**DATA EXCERPTS:**
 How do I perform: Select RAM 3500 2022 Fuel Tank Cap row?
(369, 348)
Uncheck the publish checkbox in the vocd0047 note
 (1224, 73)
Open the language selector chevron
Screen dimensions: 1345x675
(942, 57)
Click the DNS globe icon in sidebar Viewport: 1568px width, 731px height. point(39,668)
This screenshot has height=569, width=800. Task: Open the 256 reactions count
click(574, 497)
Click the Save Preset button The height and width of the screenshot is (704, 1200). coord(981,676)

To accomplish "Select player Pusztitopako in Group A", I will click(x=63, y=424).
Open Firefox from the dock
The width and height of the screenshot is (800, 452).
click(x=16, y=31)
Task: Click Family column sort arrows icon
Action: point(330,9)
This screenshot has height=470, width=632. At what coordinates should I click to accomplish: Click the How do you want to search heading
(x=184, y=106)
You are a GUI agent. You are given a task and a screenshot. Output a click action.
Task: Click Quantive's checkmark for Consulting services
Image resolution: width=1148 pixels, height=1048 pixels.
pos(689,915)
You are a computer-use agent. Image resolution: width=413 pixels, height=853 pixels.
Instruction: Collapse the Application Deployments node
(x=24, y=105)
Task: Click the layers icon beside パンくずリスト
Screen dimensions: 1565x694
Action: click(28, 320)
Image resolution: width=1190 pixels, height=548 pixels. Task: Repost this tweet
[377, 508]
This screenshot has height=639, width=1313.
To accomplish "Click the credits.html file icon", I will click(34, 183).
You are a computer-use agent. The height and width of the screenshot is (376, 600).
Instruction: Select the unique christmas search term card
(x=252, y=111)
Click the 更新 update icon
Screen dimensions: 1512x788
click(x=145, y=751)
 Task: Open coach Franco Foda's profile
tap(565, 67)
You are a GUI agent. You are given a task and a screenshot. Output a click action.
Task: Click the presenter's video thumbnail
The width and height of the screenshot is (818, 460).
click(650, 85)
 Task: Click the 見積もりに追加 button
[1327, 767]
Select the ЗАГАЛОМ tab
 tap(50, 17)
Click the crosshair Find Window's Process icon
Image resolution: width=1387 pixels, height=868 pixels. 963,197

**WHAT IS NEEDED:** Could you give the records above again with every "Instruction:" renamed to "Goal:" and nothing else changed?

**TASK ANSWER:**
 How do I perform: Select RAM 3500 2022 Fuel Tank Cap row?
(369, 348)
Uncheck the publish checkbox in the vocd0047 note
 (1224, 73)
Open the language selector chevron
Screen dimensions: 1345x675
(942, 57)
Click the DNS globe icon in sidebar Viewport: 1568px width, 731px height. point(39,668)
This screenshot has height=569, width=800. Task: Open the 256 reactions count
click(574, 497)
Click the Save Preset button The height and width of the screenshot is (704, 1200). coord(981,676)

To accomplish "Select player Pusztitopako in Group A", I will click(x=63, y=424).
Open Firefox from the dock
The width and height of the screenshot is (800, 452).
click(x=16, y=31)
Task: Click Family column sort arrows icon
Action: point(330,9)
This screenshot has height=470, width=632. At what coordinates should I click to accomplish: Click the How do you want to search heading
(x=184, y=106)
You are a GUI agent. You are given a task and a screenshot. Output a click action.
Task: Click Quantive's checkmark for Consulting services
Image resolution: width=1148 pixels, height=1048 pixels.
pos(689,915)
You are a computer-use agent. Image resolution: width=413 pixels, height=853 pixels.
Goal: Collapse the Application Deployments node
(x=24, y=105)
Task: Click the layers icon beside パンくずリスト
Screen dimensions: 1565x694
Action: click(28, 320)
Image resolution: width=1190 pixels, height=548 pixels. Task: Repost this tweet
[377, 508]
This screenshot has height=639, width=1313.
To accomplish "Click the credits.html file icon", I will click(34, 183).
You are a computer-use agent. The height and width of the screenshot is (376, 600).
Goal: Select the unique christmas search term card
(x=252, y=111)
Click the 更新 update icon
Screen dimensions: 1512x788
click(x=145, y=751)
 Task: Open coach Franco Foda's profile
tap(565, 67)
You are a GUI agent. You are given a task and a screenshot. Output a click action.
Task: Click the presenter's video thumbnail
The width and height of the screenshot is (818, 460).
click(650, 85)
 Task: Click the 見積もりに追加 button
[1327, 767]
Select the ЗАГАЛОМ tab
 tap(50, 17)
Click the crosshair Find Window's Process icon
Image resolution: width=1387 pixels, height=868 pixels. 963,197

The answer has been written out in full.